「ずっと可愛いなって思ってたんです」
「か、可愛い…?」
「はい。キスして、舐めたり、入れたりしたいぐらい意識してます。―――センパイのこと」
青天の霹靂。
放課後、見知らぬ後輩から呼び止められ、そんな告白を受けて
翔の顔はさっと青褪めた。
「センパイ…」
自分よりも背の低い男が、距離を縮めようとする。
背筋に悪寒が走り、翔は後退りした。
「ごめん! お、おれ、ノンケだからっ」
そう言い残し、全速力でその場から逃げ去った。
『 宝物 』
教室に戻り、事の次第を友人の
赤坂に話すと、彼は机を叩いて大笑いした。
「チビの年下に可愛いって…はははっ」
翔を指差して、涙目になってまで笑い続けている。
そこまで笑い飛ばされると、逆に気分がいいぐらいだ。強い衝撃と嫌悪感が次第に静まるのを感じ、翔は息を吐く。
「でも翔、運が悪かったな。初めて告白して来た男が、そんな欲望剥き出しじゃあ、トラウマじゃね?」
「トラウマもなにも、おれ…男相手にそんな気持ちになったこと無いし」
「へ? あれどうしたんだよ、愛しのオジサマは。好きなんだろ?」
生粋のゲイである赤坂は、嫌な顔一つせずに切り出す。
いつもなら叔父の話題になると嬉々とする翔が、難しい顔をした。
「好きって…好きだけど。
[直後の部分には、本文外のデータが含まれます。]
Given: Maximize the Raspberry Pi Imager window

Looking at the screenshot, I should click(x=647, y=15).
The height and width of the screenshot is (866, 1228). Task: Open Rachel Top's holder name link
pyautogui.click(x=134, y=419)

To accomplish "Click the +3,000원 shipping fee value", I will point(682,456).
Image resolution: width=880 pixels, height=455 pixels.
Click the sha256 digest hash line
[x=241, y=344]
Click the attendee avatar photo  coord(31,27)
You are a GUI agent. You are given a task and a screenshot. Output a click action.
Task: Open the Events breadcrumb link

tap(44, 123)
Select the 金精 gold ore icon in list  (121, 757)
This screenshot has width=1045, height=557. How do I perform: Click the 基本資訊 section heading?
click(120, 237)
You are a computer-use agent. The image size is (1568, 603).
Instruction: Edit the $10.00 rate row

でもおれ、
総司さんにキスしたいとか、舐めたいとか、ましてや入れたいとか…思ったこと無い」
後輩の告白を思い出し、翔はげんなりとする。
そんな翔の肩を勢いよく叩いて、赤坂は笑った。
「ま、翔はそうだろうな。あー…でもうちの学校、男子校ってのも有るだろうけど、結構ゲイ率高いから。これを機に告白ラッシュ始まるかも知れないぜ? 一度有ることは二度、三度、有ったりするし」
「もうぜんぶ、赤坂のほうに行けばいいのに…」
「来てもお断りだなぁ。この学校にはオレ好みのやついねーから」
「年上が好きなんだっけ?」
「そう。そんで、ガタイが良くて、ヒゲ生やしてる感じのがいいな。多少無理しても、壊れないぐらいのが理想的」
「無理?」
「翔には分かんねーだろうなぁ」
携帯型のゲーム機を操作し始めた赤坂は、慣れた手つきで素早くキーを叩いている。
赤坂の云う通り、自分はゲイでもないのだから分かる筈がないと、翔はあっさり納得した。
身を乗りだし、ゲーム機の画面を覗き込んでいると、赤坂が思い出したように言葉を継いだ。
「ああ、そういや…翔のオジサマ。狙ってみっかなー」
「駄目っ!」
椅子から立ち上がり、声を張り上げる。
赤坂は特に驚いた様子も無く、ゲームを続けているものだから、翔はすぐに我に返った。
突如として湧き上がった正体不明の感情が、空気の抜けた風船のようにしぼんでゆく。それに連動するように、翔は力無く椅子に座り直した。
「赤坂…総司さんは、絶対駄目だから」
「そこまで言ってて気付かないのも珍しいよなぁ。だいじょーぶ、ホントに狙ったりしないって。多分、オレとジェンダーが同じだと思うからさ」
「ジェ?」
「ははっ、翔にはまだ早い話題だったか。そろそろ帰ろうぜ、ゲーセンでも寄ってくか?」
「学校帰りに娯楽施設への寄り道は、よくないって、昨日先生が言ってたけど」
咎めるように答えたが、赤坂は気にする素振りも見せない。
ゲーム機を学生鞄の中に放り込み、立ち上がってほんの少し進んでから、振り向いた。
「んじゃ、お先。可愛いセンパイ?」
「赤坂っ」
茶化されてむっとし、急いで立ち上がった翔を置いて、赤坂は走り去る。
机の中の教材を乱暴に鞄へ突っ込み、忘れ物は無いか確認したのちに、赤坂を追いかけた。
走って昇降口まで向かったものの、既に赤坂の姿は何処にも無かった。
足の速い彼は、走ってゲーセンまで行ってしまったのだろう。
「くっそー、叩いてやりたかったのに」
悔しげにひとりごちて、地団太を踏む。
自分もゲーセンへ行って、赤坂を探し出してやろうかと考えるが、翔はすぐにそれを掻き消した。
総司の家に寄るつもりだったからだ。
ここ最近は、あまり遊びに行かないようにしていた。
それというのも、総司が締め切りに追われていた為だ。
昨日が締め切りだと云っていたから、今日こそは構ってもらえるだろうと翔は期待している。